1. How do you calculate the tension in the rope connecting two masses on a slope?

To calculate the tension in the rope, you need to set up the equations of motion for both masses. Consider the forces acting on each mass, including gravitational force, normal force, frictional force (if any), and the tension. Use Newton's second law (F = ma) for each mass and solve the system of equations simultaneously to find the tension.

2. What role does the angle of the slope play in the problem?

The angle of the slope affects the components of the gravitational force acting on the masses. Specifically, the gravitational force can be broken down into components parallel and perpendicular to the slope. The parallel component, which is m * g * sin(θ), influences the acceleration of the masses along the slope, while the perpendicular component, m * g * cos(θ), affects the normal force.

3. How does friction affect the motion of the masses on the slope?

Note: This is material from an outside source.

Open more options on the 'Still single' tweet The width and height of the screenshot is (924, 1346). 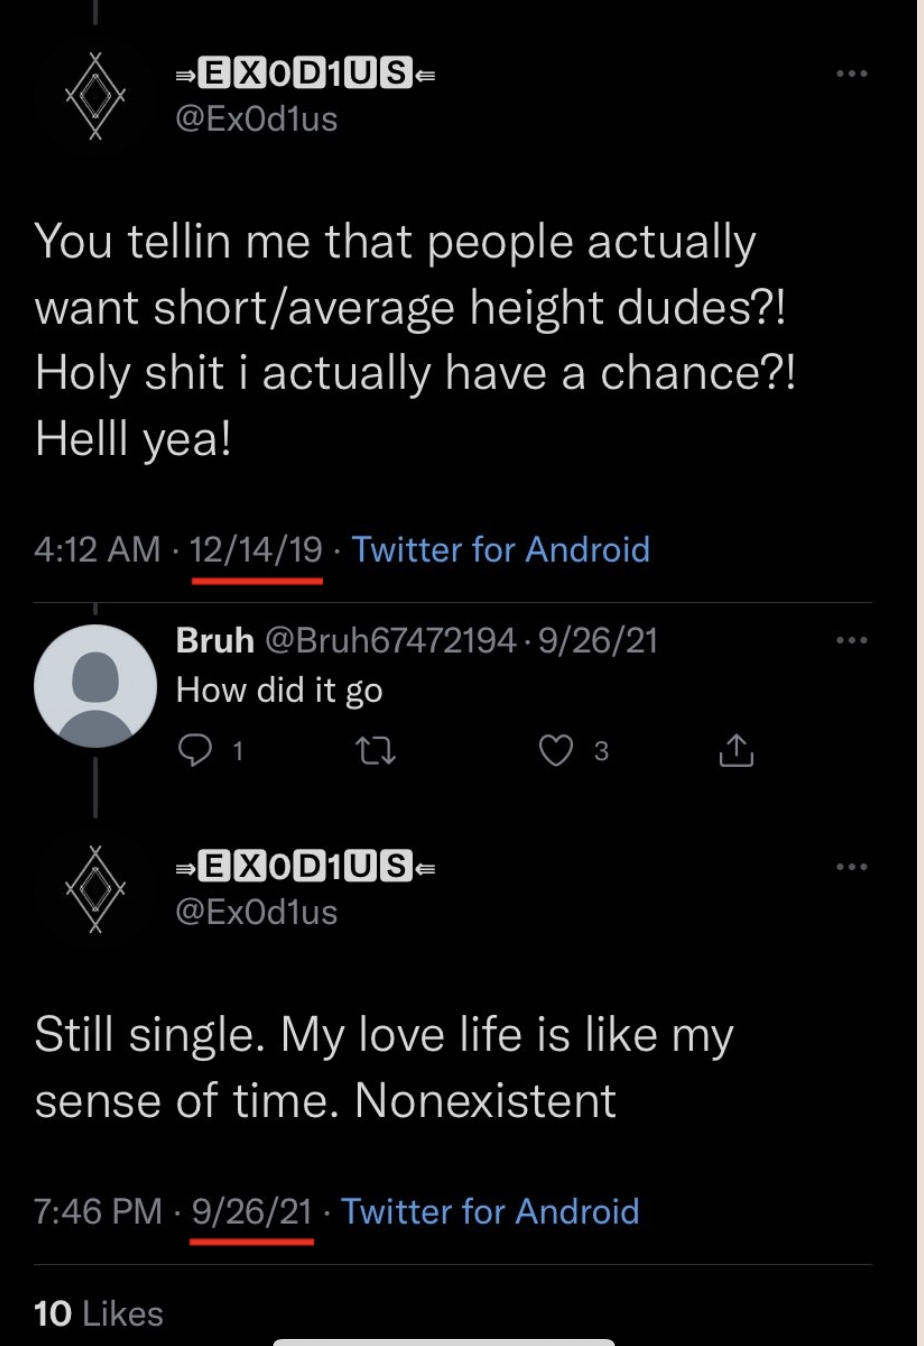(852, 866)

Friction opposes the motion of the masses and affects the net force acting on them. If friction is present, it needs to be included in the equations of motion. The frictional force is calculated as the product of the coefficient of friction and the normal force. This force will either act up or down the slope, depending on the direction of motion.

4. How do you determine the acceleration of the masses?

To determine the acceleration of the masses, you need to apply Newton's second law to each mass and solve the resulting equations. The net force acting on each mass is the sum of all forces, including gravitational, normal, frictional, and tension forces. By setting up these equations and solving for acceleration, you can find the common acceleration of the system.

5. What assumptions are typically made in this type of problem?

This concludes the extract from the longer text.